Wandelen door het verleden
Nationaal Park De Alde Feanen vertelt het verhaal van boeren, turfstekers en vissers. Zij vestigden zich in het gebied, lieten er hun sporen achter en vertrokken weer. Dit zie je vandaag de dag nog steeds terug in het landschap. Naast brede vaarten, smalle slootjes, open polders en plassen, dichte elzenbroekbossen en uitgestrekte rietvelden kom je er bijvoorbeeld kastanjebomen tegen die verwijzen naar vroegere boerenerven. Als je weet hoe je moet kijken, zie je steeds meer elementen die herinneren aan het bedrijvige verleden. De gids vertelt je tijdens de wandeling alles over de historie en de bijzondere bewoners van dit nationale park. De wandeling van circa 6 kilometer gaat voornamelijk over onverharde paden. Vergeet dus niet om goede wandelschoenen aan te trekken.
Het zwarte goud
Vanaf 1700 zorgde de vervening voor vergraving van grote stukken hooiland. Turf (gedroogd veen) was namelijk in heel Nederland hard nodig om de kachel mee te stoken. Niet voor niets noemde men dit ‘het zwarte goud’. De stemmen van de veenarbeiders en het geluid van het handgereedschap behoren inmiddels allang tot het verleden. Het zware, slecht betaalde werk in een harde tijd eveneens. Door de opkomst van gas nam de vraag naar turf af, viel het werk stil en bleef het gebied met uitgediept veen leeg en verlaten achter. Water en de natuur kwamen er voor in de plaats.
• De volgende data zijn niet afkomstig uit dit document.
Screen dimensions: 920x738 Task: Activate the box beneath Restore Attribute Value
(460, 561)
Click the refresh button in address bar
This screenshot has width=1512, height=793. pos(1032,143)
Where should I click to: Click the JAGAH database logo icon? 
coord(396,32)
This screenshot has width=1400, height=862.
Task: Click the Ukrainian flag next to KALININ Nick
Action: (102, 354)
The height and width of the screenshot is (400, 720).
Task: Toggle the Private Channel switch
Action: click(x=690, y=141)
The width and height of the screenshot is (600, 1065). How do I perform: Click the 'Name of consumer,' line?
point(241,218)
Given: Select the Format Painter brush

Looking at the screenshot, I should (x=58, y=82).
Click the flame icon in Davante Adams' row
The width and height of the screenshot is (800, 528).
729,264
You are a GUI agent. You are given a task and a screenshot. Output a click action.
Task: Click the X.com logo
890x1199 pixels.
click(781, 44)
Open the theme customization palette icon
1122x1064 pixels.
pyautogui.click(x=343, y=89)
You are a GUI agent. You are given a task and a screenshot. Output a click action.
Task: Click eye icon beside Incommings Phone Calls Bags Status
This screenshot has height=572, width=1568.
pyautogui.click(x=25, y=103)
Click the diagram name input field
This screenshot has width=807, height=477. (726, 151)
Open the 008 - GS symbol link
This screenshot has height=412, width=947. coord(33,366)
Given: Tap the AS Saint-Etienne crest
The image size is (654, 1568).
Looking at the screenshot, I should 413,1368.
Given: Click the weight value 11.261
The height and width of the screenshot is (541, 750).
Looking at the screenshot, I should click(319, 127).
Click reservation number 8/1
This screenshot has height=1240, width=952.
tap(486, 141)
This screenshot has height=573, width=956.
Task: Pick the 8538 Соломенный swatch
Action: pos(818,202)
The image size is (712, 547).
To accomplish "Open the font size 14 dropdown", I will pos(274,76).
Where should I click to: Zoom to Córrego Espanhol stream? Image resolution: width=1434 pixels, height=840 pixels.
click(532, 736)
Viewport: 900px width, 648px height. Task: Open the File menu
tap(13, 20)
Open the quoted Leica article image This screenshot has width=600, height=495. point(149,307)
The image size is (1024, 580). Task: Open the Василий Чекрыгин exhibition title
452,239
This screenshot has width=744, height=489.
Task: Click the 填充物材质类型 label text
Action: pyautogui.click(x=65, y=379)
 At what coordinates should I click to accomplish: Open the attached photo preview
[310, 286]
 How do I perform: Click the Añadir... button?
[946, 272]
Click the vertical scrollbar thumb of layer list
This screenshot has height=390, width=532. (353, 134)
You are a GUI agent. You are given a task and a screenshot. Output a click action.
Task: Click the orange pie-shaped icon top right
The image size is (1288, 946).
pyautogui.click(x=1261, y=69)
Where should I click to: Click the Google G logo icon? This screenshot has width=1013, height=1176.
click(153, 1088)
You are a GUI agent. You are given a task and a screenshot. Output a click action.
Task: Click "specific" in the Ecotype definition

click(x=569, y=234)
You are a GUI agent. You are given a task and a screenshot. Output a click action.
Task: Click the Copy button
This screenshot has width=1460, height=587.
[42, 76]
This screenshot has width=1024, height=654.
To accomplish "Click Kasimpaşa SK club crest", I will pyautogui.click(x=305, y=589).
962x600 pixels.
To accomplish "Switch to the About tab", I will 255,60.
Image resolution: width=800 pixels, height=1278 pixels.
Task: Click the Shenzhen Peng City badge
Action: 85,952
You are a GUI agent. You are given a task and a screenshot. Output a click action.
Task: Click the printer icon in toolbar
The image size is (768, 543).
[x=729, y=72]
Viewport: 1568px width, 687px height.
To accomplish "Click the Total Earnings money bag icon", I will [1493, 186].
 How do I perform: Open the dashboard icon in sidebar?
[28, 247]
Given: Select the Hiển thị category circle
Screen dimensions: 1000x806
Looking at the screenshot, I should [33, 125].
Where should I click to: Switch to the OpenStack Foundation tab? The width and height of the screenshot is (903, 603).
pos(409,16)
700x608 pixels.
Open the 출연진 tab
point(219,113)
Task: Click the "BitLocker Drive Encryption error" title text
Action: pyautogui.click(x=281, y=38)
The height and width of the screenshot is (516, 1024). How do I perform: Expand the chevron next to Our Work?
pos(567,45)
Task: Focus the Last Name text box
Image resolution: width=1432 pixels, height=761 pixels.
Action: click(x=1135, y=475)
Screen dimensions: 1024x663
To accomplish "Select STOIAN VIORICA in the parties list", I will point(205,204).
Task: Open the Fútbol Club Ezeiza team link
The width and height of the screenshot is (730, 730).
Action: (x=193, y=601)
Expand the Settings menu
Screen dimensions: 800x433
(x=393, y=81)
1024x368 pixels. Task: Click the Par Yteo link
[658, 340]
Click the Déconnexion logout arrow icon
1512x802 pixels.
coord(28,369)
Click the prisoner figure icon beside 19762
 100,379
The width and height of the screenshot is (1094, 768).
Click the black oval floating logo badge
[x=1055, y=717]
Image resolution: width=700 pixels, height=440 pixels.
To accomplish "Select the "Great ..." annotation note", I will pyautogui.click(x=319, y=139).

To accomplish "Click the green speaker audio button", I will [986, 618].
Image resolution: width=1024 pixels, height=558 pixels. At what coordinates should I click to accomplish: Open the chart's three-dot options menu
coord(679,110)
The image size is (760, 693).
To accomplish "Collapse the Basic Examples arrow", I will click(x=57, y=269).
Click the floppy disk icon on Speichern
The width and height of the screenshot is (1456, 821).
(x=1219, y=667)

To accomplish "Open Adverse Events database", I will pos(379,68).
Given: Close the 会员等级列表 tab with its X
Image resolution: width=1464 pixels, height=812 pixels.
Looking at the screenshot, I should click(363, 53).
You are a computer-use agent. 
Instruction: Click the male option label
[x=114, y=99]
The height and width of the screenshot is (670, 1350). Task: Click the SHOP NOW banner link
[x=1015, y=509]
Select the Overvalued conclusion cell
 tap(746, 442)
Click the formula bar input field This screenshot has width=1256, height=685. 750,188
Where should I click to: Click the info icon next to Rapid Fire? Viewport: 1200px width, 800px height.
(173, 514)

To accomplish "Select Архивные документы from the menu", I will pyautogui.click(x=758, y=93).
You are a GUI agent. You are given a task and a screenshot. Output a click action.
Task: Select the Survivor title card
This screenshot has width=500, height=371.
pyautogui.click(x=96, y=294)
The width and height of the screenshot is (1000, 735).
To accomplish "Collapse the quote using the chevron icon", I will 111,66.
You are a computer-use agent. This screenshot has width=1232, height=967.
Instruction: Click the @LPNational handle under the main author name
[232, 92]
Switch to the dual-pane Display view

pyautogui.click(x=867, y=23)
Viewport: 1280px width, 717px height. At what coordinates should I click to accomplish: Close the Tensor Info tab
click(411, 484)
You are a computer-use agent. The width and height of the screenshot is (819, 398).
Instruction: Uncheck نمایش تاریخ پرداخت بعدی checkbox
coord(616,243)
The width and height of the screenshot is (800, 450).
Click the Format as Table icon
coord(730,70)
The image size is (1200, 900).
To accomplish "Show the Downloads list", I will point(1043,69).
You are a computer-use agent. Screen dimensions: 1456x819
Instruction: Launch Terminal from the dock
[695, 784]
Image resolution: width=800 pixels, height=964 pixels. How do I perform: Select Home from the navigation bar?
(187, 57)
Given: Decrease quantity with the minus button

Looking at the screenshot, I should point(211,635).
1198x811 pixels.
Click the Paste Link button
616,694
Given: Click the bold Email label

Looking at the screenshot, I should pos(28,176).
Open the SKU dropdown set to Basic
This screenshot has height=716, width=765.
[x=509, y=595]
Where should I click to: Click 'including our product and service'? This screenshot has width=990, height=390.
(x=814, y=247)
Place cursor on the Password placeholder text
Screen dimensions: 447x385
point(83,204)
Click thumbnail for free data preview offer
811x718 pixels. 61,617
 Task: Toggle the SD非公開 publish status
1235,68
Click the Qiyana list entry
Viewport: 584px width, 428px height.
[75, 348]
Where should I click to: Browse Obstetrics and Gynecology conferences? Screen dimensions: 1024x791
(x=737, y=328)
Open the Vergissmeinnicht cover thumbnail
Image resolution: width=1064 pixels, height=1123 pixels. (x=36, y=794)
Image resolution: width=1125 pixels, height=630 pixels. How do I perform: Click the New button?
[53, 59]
Maaien en bemesten zoals boeren dat ooit deden
Meren met krabbenscheer en fonteinkruiden, vochtige heiden, blauwgras-, dotterbloemhooi- en veenmosrietlanden samen met galigaanmoerassen en hoogveenbossen maken het gebied tegenwoordig tot een waardevol en divers natuurgebied. De graslanden worden beheerd zoals de boeren dat vroeger deden. Namelijk; na 15 juli maaien, af en toe bemesten met ruige mest en na het hooien beweiden met vee. Hierdoor blijft de begroeiing kort, het landschap open en krijgt de biodiversiteit een kans. Kwetsbare vogelsoorten zoals de kemphaan, watersnip en grutto voelen zich er thuis.
Trekvogel pleisterplekken
In het najaar en vroege voorjaar maken duizenden steltlopers gebruik van de graslanden, de zogenaamde pleisterplekken, in Nationaal Park De Alde Feanen. Dit zijn belangrijke rustplekken langs de trekroute. Trekvogels maken er een tussenstop om voedsel te zoeken en aan te sterken voor hun verdere reis.
Je kunt de vogels in alle rust bewonderen vanuit de vogelkijkhutten. Ze staan onder andere langs de wandelroutes in het Wikelslân en verder in de Reid om ‘e Krite, de Westersanning en in de Jan Durkspolder.
Wil je het gebied van een afstand bekijken, met meer overzicht? Beklim dan de uitkijktorens in het Wikelslân met uitzicht op het Wikelslân en de Reid om ‘e Krite. Of de toren in de Wolwarren met uitzicht op de Jan Durkspolder.